ECLI:NL:CRVB:2016:2571

Centrale Raad van Beroep

Datum uitspraak
12 juli 2016
Publicatiedatum
12 juli 2016
Zaaknummer
14/1625 WWB
Instantie
Centrale Raad van Beroep
Type
Uitspraak
Rechtsgebied
Bestuursrecht; Socialezekerheidsrecht
Procedures
  • Hoger beroep
Rechters
Vindplaatsen
  • Rechtspraak.nl
AI samenvatting door LexboostAutomatisch gegenereerd

Onbevoegdheid van de Centrale Raad van Beroep in hoger beroep inzake verzoek om informatie op basis van de WOB en WBP

In deze zaak heeft de Centrale Raad van Beroep op 12 juli 2016 uitspraak gedaan in hoger beroep tegen een eerdere uitspraak van de rechtbank Midden-Nederland. De appellanten, die bijstand ontvingen op grond van de Wet werk en bijstand (WWB), hadden op 3 juli 2012 een verzoek ingediend bij het dagelijks bestuur van de Regionale Dienst Werk en Inkomen Kromme Rijn Heuvelrug om informatie te verstrekken. Dit verzoek was gericht op het verkrijgen van gegevens over opgelegde maatregelen en inhoudingen. Het dagelijks bestuur heeft hierop gereageerd met een brief op 16 juli 2012, waarin het bezwaar van appellanten tegen deze brief niet-ontvankelijk werd verklaard.
------
*Werkinstructies*
A - Beantwoord met behulp van het tekstfragment:
(i) Wat is het zaaknummer?
(ii) Op welke datum dienden de appellanten hun verzoek om informatie in?
(iii) Tegen een uitspraak van welke rechtbank ging het hoger beroep?
B - Typ een deel van het tekstfragment letterlijk over, beginnend bij "In deze zaak" en doorlopend tot en met "niet-ontvankelijk werd verklaard.".
Voor deze opdrachten zijn de items niet nodig.

*Verzameld materiaal*
------
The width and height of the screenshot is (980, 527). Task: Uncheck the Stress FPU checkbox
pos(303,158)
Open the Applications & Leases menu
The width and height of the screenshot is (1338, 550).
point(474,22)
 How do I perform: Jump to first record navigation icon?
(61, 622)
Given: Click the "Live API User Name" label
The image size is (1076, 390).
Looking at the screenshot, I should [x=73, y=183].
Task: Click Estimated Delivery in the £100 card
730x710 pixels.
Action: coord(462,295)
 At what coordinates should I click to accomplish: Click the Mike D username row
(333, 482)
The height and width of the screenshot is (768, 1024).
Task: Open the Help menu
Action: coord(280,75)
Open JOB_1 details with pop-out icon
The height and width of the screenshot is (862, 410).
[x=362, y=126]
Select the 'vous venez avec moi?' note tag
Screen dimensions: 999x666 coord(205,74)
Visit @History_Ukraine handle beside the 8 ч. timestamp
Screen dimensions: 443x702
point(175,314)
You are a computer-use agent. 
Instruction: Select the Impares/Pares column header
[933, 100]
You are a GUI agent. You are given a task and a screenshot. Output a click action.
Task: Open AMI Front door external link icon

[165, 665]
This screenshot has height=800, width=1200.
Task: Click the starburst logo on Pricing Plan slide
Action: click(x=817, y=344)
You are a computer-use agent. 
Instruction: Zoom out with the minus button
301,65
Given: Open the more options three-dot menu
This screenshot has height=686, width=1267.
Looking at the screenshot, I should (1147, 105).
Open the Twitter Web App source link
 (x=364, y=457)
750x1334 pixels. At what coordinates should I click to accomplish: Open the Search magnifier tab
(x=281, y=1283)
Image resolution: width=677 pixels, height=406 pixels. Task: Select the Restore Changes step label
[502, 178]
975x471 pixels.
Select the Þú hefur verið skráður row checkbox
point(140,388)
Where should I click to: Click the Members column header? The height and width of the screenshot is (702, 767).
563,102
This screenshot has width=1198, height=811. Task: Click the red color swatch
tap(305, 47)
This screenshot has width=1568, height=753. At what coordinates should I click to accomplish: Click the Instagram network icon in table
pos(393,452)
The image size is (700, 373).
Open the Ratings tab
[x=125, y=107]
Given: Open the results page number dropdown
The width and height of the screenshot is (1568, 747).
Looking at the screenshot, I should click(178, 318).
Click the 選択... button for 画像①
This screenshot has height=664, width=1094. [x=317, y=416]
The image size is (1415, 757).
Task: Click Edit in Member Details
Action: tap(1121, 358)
------
*Antwoorden opdrachten*
A -
(i) 14/1625 WWB
(ii) 3 juli 2012
(iii) De rechtbank Midden-Nederland

B -
In deze zaak heeft de Centrale Raad van Beroep op 12 juli 2016 uitspraak gedaan in hoger beroep tegen een eerdere uitspraak van de rechtbank Midden-Nederland. De appellanten, die bijstand ontvingen op grond van de Wet werk en bijstand (WWB), hadden op 3 juli 2012 een verzoek ingediend bij het dagelijks bestuur van de Regionale Dienst Werk en Inkomen Kromme Rijn Heuvelrug om informatie te verstrekken. Dit verzoek was gericht op het verkrijgen van gegevens over opgelegde maatregelen en inhoudingen. Het dagelijks bestuur heeft hierop gereageerd met een brief op 16 juli 2012, waarin het bezwaar van appellanten tegen deze brief niet-ontvankelijk werd verklaard.